*** Opening Input records ***

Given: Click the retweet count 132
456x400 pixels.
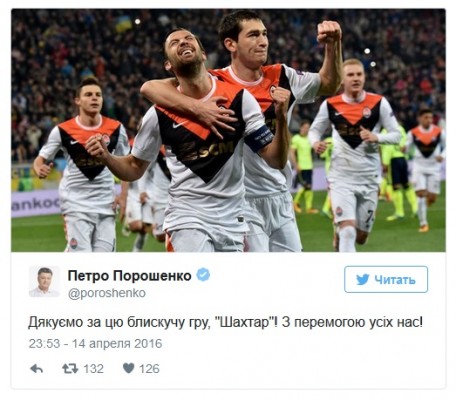Looking at the screenshot, I should pos(93,369).
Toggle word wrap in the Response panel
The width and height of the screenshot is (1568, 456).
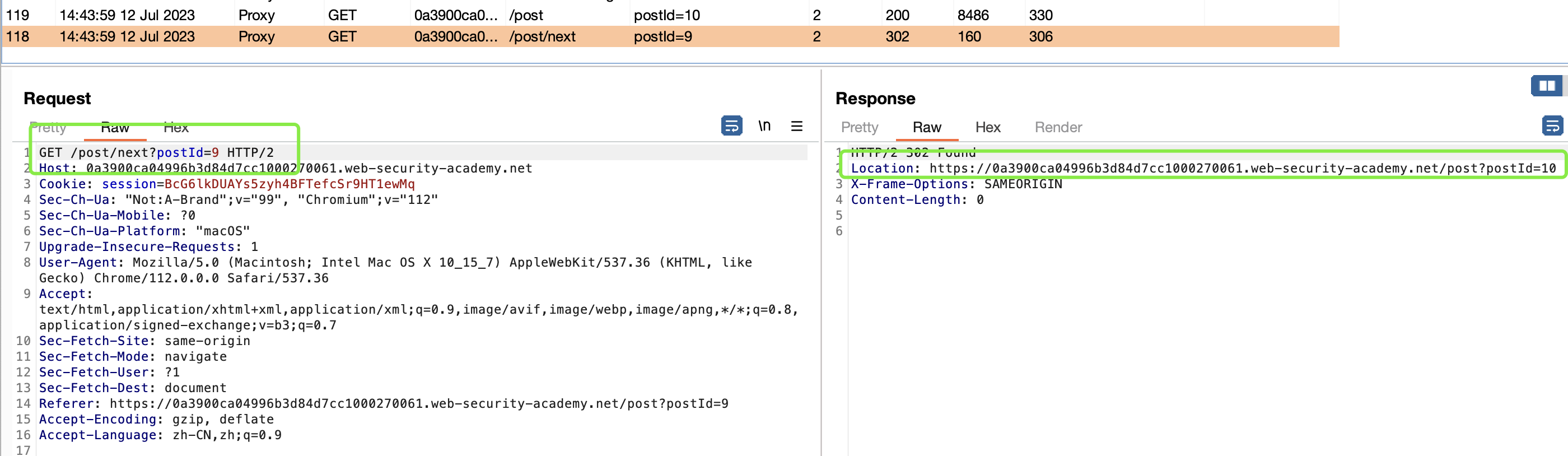(x=1552, y=126)
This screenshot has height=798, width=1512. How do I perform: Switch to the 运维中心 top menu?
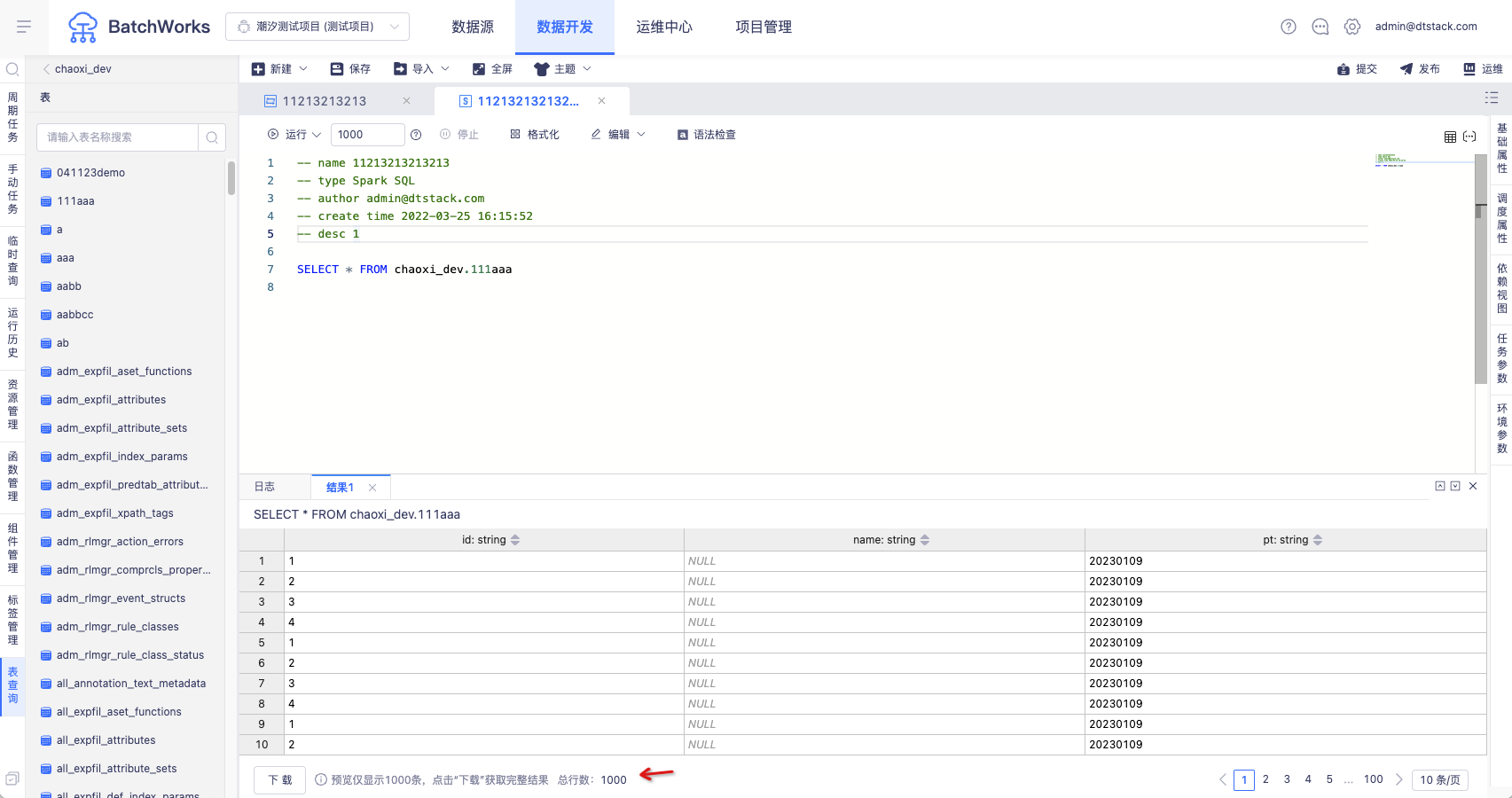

*** Closing Input records ***

Starting at the line that contains "Toggle word wrap in the Response panel", retype each line through the end of the data exactly, and leave out every picture.

### Your solution
Toggle word wrap in the Response panel
The width and height of the screenshot is (1568, 456).
(x=1552, y=126)
This screenshot has height=798, width=1512. How do I perform: Switch to the 运维中心 top menu?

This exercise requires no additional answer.